Huawei has just officially launched HarmonyOS NEXT, its new operating system that is built independently of Android and the Linux kernel. The company aims to transition its current and future devices to the new homegrown OS, with an initial rollout in China before eventually expanding globally.
In case you are unaware, the brand’s current OS, which is HarmonyOS, is built upon the Android Open Source Project (AOSP), which is why many Android apps can be sideloaded on Huawei devices. With NEXT, it is based on a custom unified proprietary system built on OpenHarmony and only supports its native apps, with a self-developed Star Shield architecture for security.
The OS will work across a broad range of devices from smartphones to wearables, smart home devices, and car systems, with cloud-based interconnectivity across various form factors. The group’s chairman, Richard Yu, announced that 15,000 apps are already part of the NEXT ecosystem with more on the way.

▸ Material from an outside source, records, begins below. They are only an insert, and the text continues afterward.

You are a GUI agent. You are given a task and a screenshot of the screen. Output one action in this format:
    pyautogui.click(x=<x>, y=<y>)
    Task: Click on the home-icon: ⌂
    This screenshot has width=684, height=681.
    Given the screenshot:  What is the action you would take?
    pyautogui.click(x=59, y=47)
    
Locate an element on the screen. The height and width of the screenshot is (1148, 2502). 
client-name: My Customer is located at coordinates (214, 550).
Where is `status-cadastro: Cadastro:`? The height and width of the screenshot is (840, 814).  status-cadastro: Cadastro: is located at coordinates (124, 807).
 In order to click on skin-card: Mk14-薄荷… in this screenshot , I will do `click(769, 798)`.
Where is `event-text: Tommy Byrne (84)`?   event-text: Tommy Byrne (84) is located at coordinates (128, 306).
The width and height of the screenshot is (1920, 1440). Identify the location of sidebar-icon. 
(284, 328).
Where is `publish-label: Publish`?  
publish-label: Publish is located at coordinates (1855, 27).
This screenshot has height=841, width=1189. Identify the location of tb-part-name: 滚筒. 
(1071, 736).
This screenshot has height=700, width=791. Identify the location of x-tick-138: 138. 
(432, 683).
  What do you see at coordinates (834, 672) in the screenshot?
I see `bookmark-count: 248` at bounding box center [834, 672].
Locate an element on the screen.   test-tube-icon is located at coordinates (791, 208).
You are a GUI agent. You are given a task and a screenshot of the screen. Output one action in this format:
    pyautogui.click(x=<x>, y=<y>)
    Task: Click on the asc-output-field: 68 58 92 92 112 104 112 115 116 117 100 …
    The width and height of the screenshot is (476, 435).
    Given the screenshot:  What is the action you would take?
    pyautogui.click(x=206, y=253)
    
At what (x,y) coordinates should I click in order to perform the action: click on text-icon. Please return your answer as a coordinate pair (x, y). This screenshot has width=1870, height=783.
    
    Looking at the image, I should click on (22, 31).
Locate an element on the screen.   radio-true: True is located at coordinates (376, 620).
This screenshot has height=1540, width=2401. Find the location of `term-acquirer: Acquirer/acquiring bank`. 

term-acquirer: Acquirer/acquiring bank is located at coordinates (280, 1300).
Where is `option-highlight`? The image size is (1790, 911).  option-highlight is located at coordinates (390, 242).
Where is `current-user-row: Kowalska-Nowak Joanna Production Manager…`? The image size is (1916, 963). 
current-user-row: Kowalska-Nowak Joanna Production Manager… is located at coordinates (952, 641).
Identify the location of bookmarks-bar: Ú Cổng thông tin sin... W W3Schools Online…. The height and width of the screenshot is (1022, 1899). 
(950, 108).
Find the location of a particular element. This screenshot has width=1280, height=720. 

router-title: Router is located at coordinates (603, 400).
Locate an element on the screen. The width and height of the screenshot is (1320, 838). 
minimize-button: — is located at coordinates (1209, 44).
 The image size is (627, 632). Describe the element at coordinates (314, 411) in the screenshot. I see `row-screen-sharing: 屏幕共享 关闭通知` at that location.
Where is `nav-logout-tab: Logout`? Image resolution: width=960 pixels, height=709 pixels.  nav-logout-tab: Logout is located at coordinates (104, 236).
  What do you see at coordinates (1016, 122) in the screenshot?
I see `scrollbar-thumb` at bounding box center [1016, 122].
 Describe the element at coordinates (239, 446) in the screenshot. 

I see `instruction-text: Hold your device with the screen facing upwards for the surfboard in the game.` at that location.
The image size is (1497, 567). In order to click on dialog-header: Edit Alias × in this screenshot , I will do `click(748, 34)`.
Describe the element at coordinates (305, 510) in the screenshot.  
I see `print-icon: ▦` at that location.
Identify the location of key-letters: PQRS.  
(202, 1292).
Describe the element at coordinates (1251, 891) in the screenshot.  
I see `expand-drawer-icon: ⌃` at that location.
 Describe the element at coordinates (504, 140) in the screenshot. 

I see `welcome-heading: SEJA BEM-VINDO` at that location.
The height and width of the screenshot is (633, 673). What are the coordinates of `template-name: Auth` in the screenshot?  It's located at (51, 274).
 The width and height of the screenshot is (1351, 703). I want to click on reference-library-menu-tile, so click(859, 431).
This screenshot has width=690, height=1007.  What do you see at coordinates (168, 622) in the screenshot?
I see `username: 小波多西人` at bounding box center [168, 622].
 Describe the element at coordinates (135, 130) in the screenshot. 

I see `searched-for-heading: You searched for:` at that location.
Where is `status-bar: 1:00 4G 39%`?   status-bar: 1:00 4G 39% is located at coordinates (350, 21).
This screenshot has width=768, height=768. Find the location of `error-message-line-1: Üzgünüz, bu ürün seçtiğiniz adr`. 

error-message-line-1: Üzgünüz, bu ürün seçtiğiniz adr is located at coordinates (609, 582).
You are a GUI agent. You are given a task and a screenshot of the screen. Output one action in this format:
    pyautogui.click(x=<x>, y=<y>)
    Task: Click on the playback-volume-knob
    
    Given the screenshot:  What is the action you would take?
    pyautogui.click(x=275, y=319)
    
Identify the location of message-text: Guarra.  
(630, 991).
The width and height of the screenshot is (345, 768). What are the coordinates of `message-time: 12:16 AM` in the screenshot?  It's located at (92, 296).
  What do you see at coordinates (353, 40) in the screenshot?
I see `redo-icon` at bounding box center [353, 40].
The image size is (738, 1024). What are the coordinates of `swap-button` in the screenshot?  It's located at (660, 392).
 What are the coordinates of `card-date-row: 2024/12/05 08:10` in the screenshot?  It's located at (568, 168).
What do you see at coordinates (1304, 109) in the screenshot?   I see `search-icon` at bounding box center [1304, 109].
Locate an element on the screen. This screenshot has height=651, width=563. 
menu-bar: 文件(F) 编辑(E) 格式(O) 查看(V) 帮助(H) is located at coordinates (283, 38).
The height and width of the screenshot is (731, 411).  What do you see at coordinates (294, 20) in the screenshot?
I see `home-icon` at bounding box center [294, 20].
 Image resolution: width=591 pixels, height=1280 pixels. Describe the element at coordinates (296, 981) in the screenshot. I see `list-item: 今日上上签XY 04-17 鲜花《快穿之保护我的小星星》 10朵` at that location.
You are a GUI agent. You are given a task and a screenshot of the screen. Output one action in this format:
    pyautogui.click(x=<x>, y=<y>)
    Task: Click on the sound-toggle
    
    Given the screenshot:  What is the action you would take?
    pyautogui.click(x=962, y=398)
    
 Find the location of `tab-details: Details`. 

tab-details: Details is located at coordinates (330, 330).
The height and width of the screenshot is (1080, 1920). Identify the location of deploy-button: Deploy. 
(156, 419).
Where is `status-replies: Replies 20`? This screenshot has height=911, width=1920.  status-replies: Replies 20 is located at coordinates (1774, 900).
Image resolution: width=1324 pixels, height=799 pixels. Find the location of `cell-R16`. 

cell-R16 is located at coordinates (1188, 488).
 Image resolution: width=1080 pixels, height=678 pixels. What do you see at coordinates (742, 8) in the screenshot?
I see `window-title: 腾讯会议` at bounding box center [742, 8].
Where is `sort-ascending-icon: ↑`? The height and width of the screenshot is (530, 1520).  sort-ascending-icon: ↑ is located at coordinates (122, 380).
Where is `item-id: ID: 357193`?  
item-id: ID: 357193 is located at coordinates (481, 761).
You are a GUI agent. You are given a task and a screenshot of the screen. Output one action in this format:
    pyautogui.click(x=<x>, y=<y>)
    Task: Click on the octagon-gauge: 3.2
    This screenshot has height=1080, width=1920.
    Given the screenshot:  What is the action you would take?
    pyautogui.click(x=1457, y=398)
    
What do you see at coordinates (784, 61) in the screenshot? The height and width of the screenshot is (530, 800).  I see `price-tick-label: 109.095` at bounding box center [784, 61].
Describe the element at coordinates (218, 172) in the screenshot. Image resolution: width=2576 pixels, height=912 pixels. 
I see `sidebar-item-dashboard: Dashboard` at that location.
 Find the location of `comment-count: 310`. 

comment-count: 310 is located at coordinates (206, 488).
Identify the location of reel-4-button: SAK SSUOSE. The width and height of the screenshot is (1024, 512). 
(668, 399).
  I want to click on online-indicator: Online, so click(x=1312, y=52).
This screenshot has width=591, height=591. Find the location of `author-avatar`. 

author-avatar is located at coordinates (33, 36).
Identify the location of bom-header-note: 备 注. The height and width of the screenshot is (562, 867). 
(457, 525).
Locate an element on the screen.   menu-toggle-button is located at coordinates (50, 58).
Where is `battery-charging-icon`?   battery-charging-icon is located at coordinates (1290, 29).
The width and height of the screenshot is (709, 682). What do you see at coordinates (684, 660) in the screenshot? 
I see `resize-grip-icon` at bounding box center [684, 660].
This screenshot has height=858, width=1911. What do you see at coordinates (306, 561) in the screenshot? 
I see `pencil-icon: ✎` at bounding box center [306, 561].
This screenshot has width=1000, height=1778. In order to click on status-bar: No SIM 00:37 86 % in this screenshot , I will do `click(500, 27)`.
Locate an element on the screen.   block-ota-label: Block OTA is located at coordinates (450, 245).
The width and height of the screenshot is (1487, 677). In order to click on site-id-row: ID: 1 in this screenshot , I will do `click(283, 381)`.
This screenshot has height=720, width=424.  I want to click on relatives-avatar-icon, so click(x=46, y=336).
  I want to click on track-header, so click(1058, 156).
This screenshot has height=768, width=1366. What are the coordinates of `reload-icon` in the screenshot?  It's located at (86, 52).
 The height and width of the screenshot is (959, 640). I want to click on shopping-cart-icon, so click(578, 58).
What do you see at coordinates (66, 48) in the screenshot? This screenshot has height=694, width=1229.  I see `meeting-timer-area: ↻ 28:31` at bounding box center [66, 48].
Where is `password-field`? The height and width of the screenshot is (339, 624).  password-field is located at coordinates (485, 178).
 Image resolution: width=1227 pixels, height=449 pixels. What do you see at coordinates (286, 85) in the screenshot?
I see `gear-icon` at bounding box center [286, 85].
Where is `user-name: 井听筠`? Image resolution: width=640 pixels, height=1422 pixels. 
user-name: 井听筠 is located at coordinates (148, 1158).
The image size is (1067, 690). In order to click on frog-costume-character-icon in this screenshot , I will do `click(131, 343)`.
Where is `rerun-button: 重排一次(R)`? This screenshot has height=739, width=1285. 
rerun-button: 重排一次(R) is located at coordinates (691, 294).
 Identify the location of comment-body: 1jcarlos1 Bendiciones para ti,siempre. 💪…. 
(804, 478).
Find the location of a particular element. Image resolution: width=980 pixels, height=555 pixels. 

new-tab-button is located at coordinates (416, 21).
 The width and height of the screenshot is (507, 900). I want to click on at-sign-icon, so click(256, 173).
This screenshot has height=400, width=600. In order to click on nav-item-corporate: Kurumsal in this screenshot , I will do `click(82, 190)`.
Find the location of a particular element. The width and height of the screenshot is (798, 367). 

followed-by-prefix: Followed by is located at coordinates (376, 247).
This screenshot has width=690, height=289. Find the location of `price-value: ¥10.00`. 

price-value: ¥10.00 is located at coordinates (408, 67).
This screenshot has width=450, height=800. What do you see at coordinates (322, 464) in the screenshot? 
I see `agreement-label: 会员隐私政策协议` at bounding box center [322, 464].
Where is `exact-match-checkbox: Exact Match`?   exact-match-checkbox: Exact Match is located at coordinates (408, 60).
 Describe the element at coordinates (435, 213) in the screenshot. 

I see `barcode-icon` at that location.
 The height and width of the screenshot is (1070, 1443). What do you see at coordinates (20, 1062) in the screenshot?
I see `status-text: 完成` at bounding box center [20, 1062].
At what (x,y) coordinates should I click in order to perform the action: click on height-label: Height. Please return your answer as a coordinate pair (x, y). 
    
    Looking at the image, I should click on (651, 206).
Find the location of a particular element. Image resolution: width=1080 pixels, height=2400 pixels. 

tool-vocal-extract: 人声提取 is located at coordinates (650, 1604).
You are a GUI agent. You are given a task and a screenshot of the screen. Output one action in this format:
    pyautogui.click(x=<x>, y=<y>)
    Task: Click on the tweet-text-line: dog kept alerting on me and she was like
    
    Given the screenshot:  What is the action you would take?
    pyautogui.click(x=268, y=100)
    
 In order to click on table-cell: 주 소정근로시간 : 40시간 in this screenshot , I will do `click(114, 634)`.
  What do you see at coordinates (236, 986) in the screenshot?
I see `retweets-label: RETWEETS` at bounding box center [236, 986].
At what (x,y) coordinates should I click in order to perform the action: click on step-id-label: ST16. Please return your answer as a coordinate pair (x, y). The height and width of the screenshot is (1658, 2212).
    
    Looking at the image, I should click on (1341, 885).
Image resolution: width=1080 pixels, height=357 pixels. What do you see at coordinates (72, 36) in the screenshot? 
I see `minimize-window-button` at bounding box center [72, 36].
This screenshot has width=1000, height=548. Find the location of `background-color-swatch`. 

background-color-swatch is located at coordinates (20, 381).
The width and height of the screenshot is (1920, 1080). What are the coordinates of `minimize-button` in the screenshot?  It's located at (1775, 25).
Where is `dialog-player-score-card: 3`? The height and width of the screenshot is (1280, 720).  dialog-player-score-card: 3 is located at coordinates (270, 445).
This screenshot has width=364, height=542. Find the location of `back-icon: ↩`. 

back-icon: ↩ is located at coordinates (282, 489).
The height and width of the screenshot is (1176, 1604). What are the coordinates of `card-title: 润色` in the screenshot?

NEXT introduces a refresh UI with a new lockscreen, customisation options, control centre, and faster animation, along with system-level AI features based on the Pangu large language model. Moreover, the company claims that it will offer a 30% increase in device fluency, 20% lower power consumption, faster file sharing with Share 2.0, with a claim that a 1.2GB file can be transferred between two devices within eight seconds.
The company is currently seeding a public beta of HarmonyOS NEXT in China. For now, it is limited to the Pura 70 series, Pocket 2, and MatePad Pro 11 2024.